Give back all the data exactly as it was written.
BEGIN Extracted information
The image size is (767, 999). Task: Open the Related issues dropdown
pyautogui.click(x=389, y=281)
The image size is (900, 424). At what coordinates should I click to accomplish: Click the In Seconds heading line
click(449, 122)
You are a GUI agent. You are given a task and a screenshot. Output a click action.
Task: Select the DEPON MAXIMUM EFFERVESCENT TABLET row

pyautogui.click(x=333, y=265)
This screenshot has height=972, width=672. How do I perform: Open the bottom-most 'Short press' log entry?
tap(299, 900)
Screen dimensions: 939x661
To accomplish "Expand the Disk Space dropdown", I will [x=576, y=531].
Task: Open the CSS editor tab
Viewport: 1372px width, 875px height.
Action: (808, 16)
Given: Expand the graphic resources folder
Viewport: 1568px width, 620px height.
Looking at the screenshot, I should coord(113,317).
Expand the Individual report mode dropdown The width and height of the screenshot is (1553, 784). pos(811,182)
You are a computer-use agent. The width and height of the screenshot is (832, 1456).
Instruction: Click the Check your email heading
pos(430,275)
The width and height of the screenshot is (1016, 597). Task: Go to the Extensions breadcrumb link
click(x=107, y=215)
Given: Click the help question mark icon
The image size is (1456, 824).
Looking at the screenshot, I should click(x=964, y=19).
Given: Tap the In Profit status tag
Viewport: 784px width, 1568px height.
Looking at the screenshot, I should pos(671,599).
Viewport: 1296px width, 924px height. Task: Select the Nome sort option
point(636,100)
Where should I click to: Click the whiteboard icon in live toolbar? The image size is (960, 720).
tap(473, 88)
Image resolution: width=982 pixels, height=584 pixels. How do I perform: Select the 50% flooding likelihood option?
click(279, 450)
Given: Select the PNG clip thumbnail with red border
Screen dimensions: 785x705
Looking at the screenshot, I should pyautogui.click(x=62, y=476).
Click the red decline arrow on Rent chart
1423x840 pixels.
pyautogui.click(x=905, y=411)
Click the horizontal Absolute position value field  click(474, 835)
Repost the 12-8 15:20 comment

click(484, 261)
END Extracted information
Response area
The image size is (767, 999). Task: Open the Related issues dropdown
pyautogui.click(x=389, y=281)
The image size is (900, 424). At what coordinates should I click to accomplish: Click the In Seconds heading line
click(449, 122)
You are a GUI agent. You are given a task and a screenshot. Output a click action.
Task: Select the DEPON MAXIMUM EFFERVESCENT TABLET row

pyautogui.click(x=333, y=265)
This screenshot has height=972, width=672. How do I perform: Open the bottom-most 'Short press' log entry?
tap(299, 900)
Screen dimensions: 939x661
To accomplish "Expand the Disk Space dropdown", I will [x=576, y=531].
Task: Open the CSS editor tab
Viewport: 1372px width, 875px height.
Action: (808, 16)
Given: Expand the graphic resources folder
Viewport: 1568px width, 620px height.
Looking at the screenshot, I should coord(113,317).
Expand the Individual report mode dropdown The width and height of the screenshot is (1553, 784). pos(811,182)
You are a computer-use agent. The width and height of the screenshot is (832, 1456).
Instruction: Click the Check your email heading
pos(430,275)
The width and height of the screenshot is (1016, 597). Task: Go to the Extensions breadcrumb link
click(x=107, y=215)
Given: Click the help question mark icon
The image size is (1456, 824).
Looking at the screenshot, I should click(x=964, y=19).
Given: Tap the In Profit status tag
Viewport: 784px width, 1568px height.
Looking at the screenshot, I should pos(671,599).
Viewport: 1296px width, 924px height. Task: Select the Nome sort option
point(636,100)
Where should I click to: Click the whiteboard icon in live toolbar? The image size is (960, 720).
tap(473, 88)
Image resolution: width=982 pixels, height=584 pixels. How do I perform: Select the 50% flooding likelihood option?
click(279, 450)
Given: Select the PNG clip thumbnail with red border
Screen dimensions: 785x705
Looking at the screenshot, I should pyautogui.click(x=62, y=476).
Click the red decline arrow on Rent chart
1423x840 pixels.
pyautogui.click(x=905, y=411)
Click the horizontal Absolute position value field  click(474, 835)
Repost the 12-8 15:20 comment

click(484, 261)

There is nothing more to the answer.